Vertical farming, no soil, use nuclear power to run the LED lights and better yet use the heat you would throw away from the nuke to turn salt water into fresh.

Build small modular reactors that are factory built all one design. Then scatter them where you need power and fresh water.

GE has one that’s is cost comparative with gas turbines BEFORE natural gas doubled in price recently.

https://nuclear.gepower.com/build-a-plant/products/nuclear-power-plants-overview/bwrx-300

The Brits have one too. Rolls makes sub reactors which is exactly what their SMR is and like the U.S. Navy the Royal Navy has never had a reactor melt down or lost one due to malfunction.

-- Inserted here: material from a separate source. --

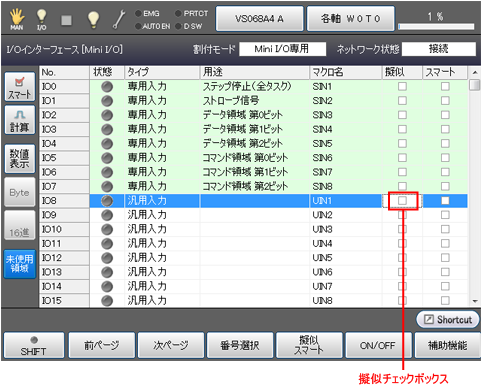Click the speed percentage progress bar
The width and height of the screenshot is (481, 385).
point(436,27)

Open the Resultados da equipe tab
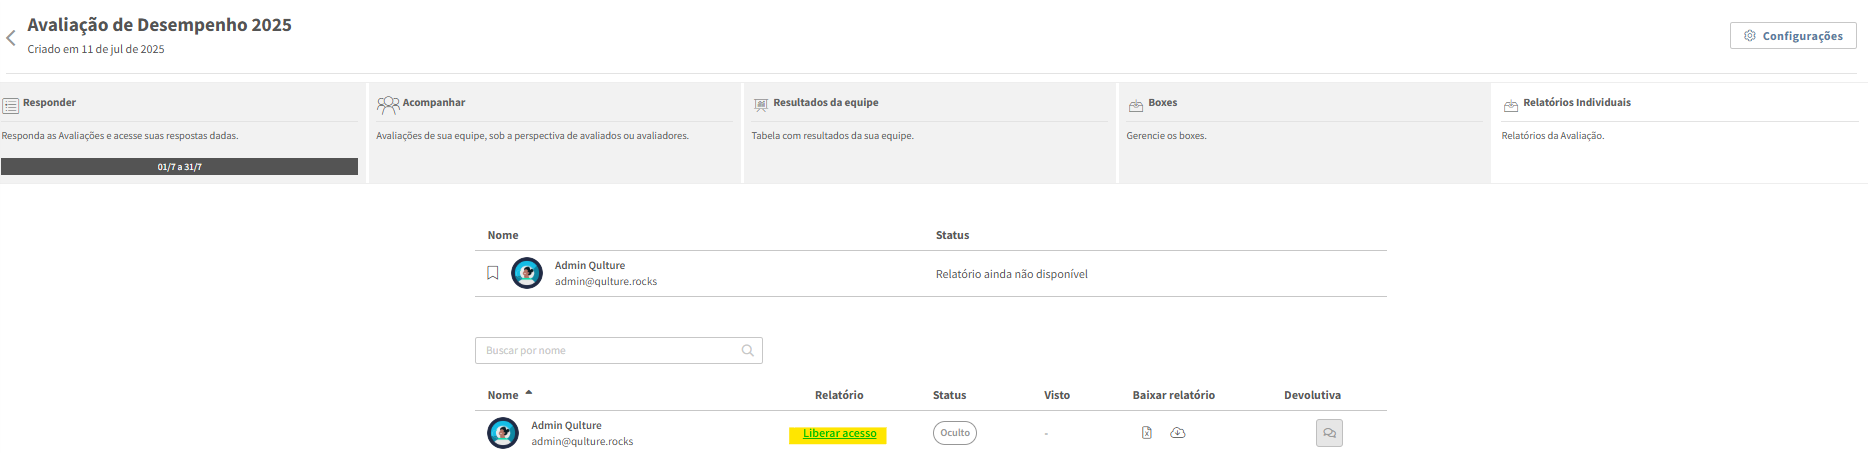[x=825, y=103]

https://www.rolls-royce.com/innovation/small-modular-reactors.aspx#/

Waste heat to fresh water....

https://www.waterworld.com/drinking-water/potable-water-quality/article/16200489/vaporising-droplets-desalinate-water-in-milliseconds

This is a total recovery process there is no brine it makes solid salts that can be sold or landfilled which means inland saline aquifers can be used. The resources are huge.

https://water.usgs.gov/ogw/gwrp/brackishgw/


31 posted on 06/05/2022 9:28:04 AM PDT by JD_UTDallas ("Veni Vidi Vici" )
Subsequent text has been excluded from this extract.